TASKS TO PERFORM =
1. Return the stretch of the SPECviewperf text from "VBOs offer a" through "SPECviewperf test-harness code.", copied word for word.
2. Resume the text on SPECviewperf and vertex buffer objects, starting right after its last sentence.

DOCUMENT EXTRACT =
* * * *
Given its connection to real applications, it is important that SPECviewperf can provide performance measurement based on new technologies implemented in those applications. An example of such a development is vertex buffer objects (VBOs), which are included in OpenGL 1.5.

VBOs offer a way to obtain performance and flexibility benefits for OpenGL applications. This white paper details some of the motivations behind VBOs, as well as the specific OpenGL functions related to their use. It also touches on potential performance implications and shows where VBO functions are placed within the SPECviewperf test-harness code.

Background

OpenGL traditionally provides two main approaches for rendering geometric data – immediate mode and display lists.

When using immediate mode, applications send all the geometric data to the graphics processor (GPU) every frame, which is advantageous in situations such as modeling or animation where geometry is frequently created or modified. If geometric data does not change frequently, however, immediate mode can result in wasted data transfer when compared with storing the same geometric data within graphics memory.
* * * *
[Pointing rows for text and elements]
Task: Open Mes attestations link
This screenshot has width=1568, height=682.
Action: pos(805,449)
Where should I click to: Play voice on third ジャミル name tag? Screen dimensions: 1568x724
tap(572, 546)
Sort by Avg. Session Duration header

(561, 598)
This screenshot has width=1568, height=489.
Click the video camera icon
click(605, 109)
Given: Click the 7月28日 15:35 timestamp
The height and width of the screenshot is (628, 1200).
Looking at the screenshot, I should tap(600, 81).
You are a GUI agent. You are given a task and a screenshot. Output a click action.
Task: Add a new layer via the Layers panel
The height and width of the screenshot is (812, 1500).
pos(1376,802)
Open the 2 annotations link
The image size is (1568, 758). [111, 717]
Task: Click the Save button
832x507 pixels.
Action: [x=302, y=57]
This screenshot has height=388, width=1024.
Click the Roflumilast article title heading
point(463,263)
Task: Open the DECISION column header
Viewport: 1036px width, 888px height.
* * * *
ANSWERS =
1.
VBOs offer a way to obtain performance and flexibility benefits for OpenGL applications. This white paper details some of the motivations behind VBOs, as well as the specific OpenGL functions related to their use. It also touches on potential performance implications and shows where VBO functions are placed within the SPECviewperf test-harness code.

2.
Because immediate mode transfers data as individual elements, such as a single vertex or normal, it typically creates significant traffic to and from system memory and over the CPU’s front-side bus. This translates into increased CPU cycles to perform the actual transfer. These effects are further compounded by greater function call overhead in the API, which at a hardware level results in increased traffic and CPU cycles.

As attributes such as colors and texture coordinates are associated with vertices to improve visual quality, the problem compounds. Triangle strips, triangle fans and line strips attempt to mitigate some of the data transfer needs by allowing individual vertices to define a triangle/line. In spite of this, however, immediate mode frequently causes data retrieval, transfer and CPU bottlenecks that inhibit overall graphics performance.

As an alternative to immediate mode, OpenGL provides display lists. These enable a series of graphics commands to be grouped together. This gives OpenGL implementations more opportunity to process and store data in ways that can improve overall graphics performance. Display lists can be stored within graphics memory, for example, to avoid transfer over the graphics bus.

Display lists also make it attractive for OpenGL implementations to allow GPUs to pull data directly from system memory with DMA transfers. While it is possible to transfer an individual vertex by a DMA transfer, the benefits of reduced CPU cycles and front-side bus traffic are more than outweighed by the setup costs involved. Display lists allow more data and/or commands to be transferred in one transfer and setup.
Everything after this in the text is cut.